[Data entries]
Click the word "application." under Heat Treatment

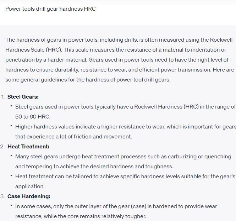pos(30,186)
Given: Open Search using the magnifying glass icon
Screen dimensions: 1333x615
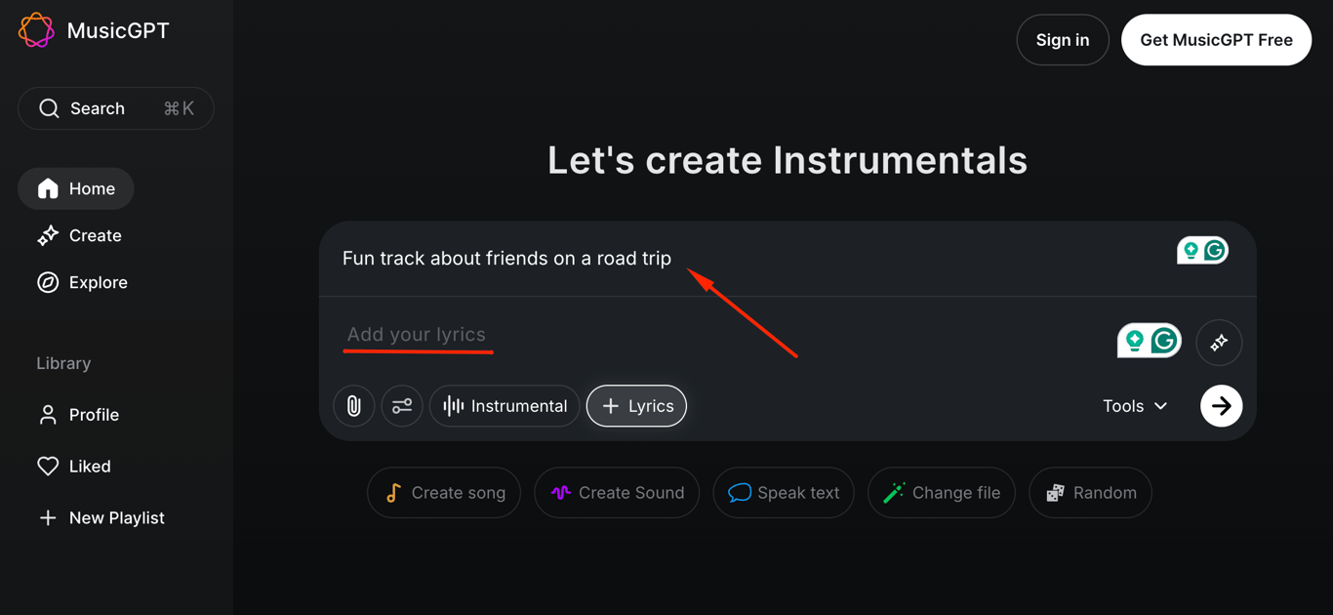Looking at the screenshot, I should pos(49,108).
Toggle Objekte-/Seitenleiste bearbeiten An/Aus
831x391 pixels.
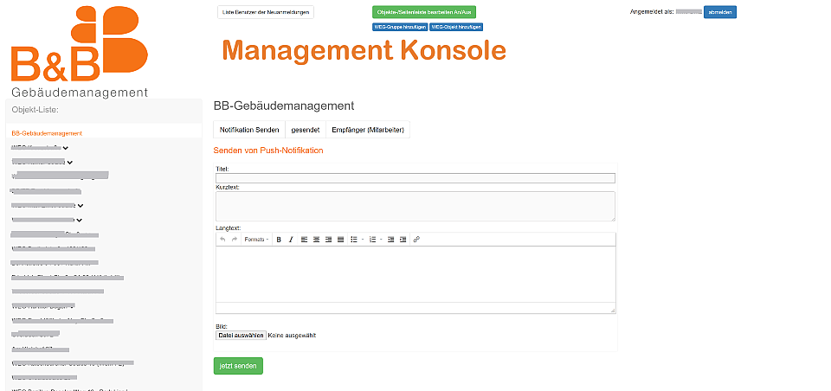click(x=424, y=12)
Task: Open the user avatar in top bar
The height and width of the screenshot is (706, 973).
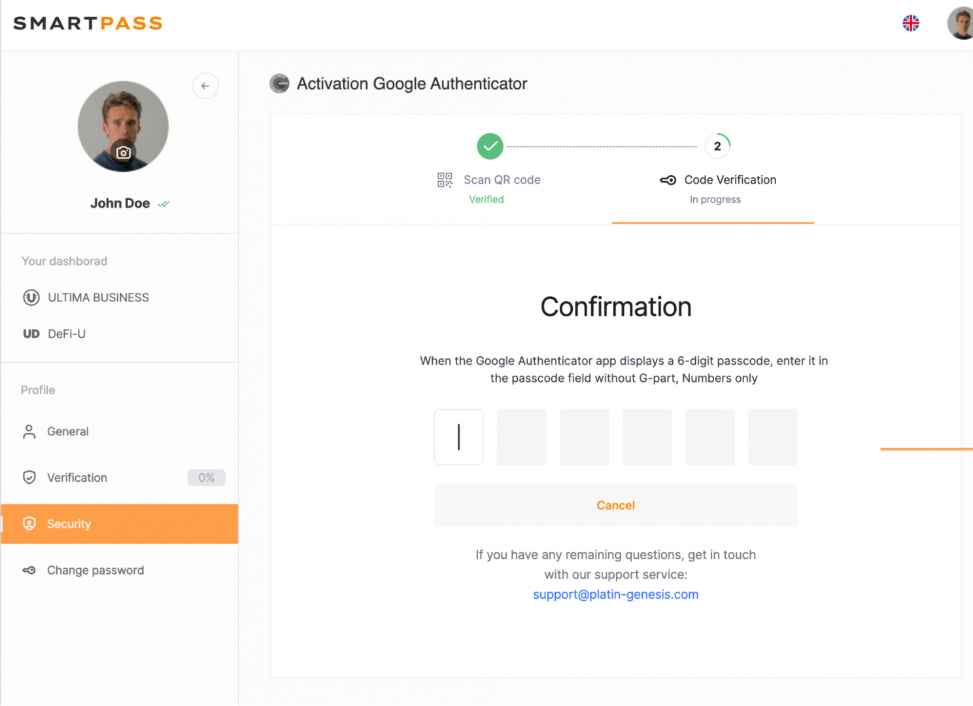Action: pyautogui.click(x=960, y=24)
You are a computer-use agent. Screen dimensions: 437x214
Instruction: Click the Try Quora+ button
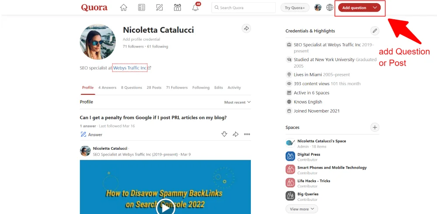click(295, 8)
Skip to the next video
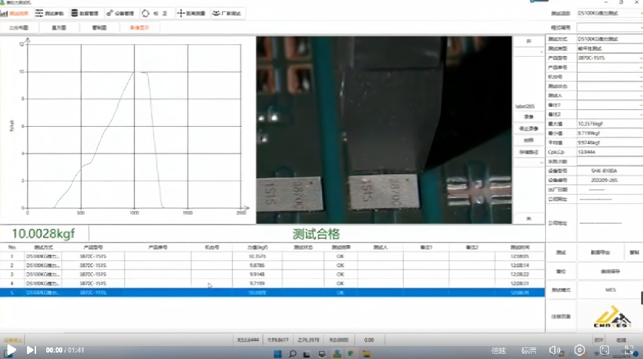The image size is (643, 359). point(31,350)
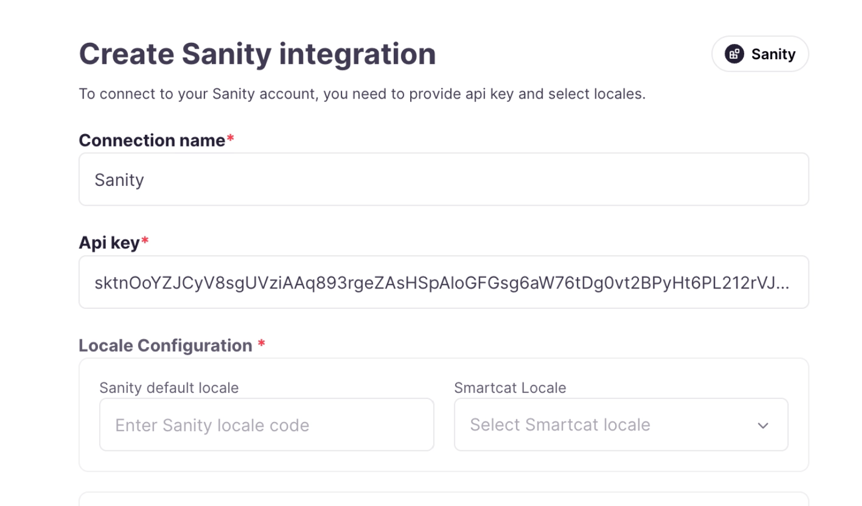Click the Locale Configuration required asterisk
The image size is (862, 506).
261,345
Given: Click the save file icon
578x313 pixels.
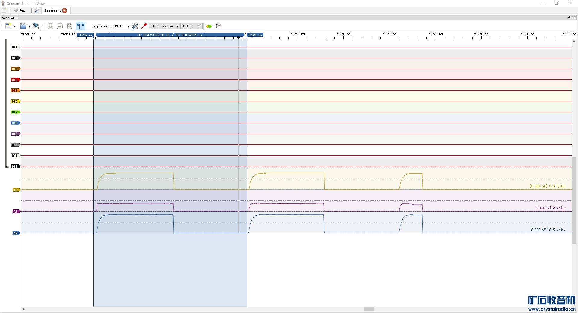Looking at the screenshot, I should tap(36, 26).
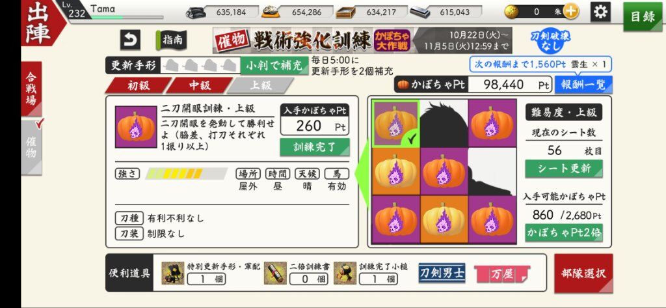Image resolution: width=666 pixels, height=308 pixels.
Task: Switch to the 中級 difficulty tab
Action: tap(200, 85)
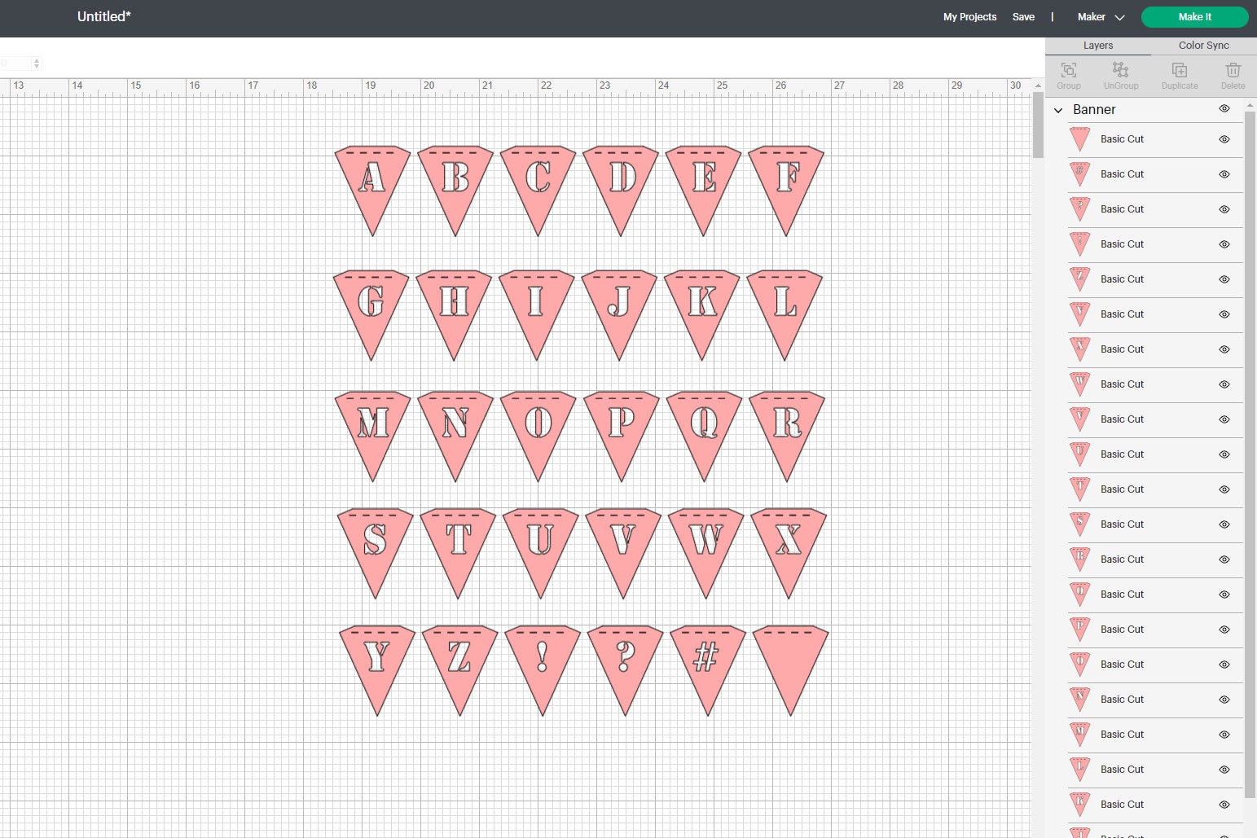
* * *
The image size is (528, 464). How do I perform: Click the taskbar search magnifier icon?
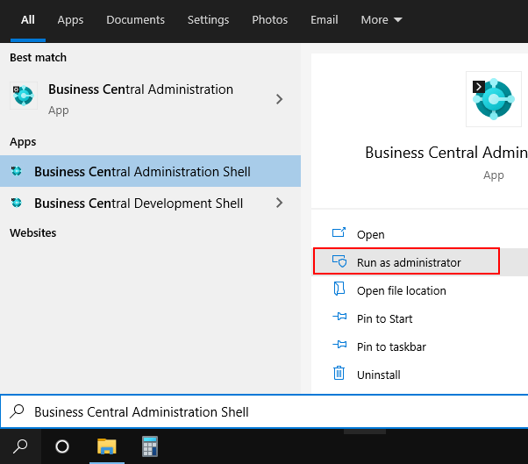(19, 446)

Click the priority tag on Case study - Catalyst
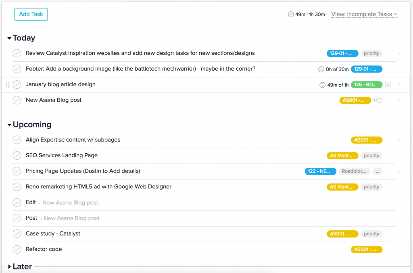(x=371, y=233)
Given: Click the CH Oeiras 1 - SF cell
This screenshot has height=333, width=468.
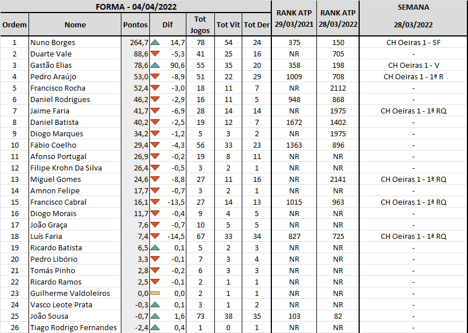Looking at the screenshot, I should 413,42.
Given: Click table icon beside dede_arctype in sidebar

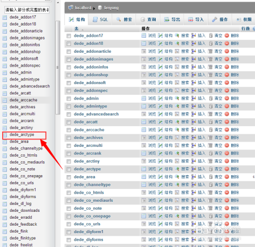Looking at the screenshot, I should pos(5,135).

# Exercise
Go through the data above and copy each line that holds the word "Open".

# Written answer
Given: Open Search using the magnifying glass icon
Task: Open the user avatar in top bar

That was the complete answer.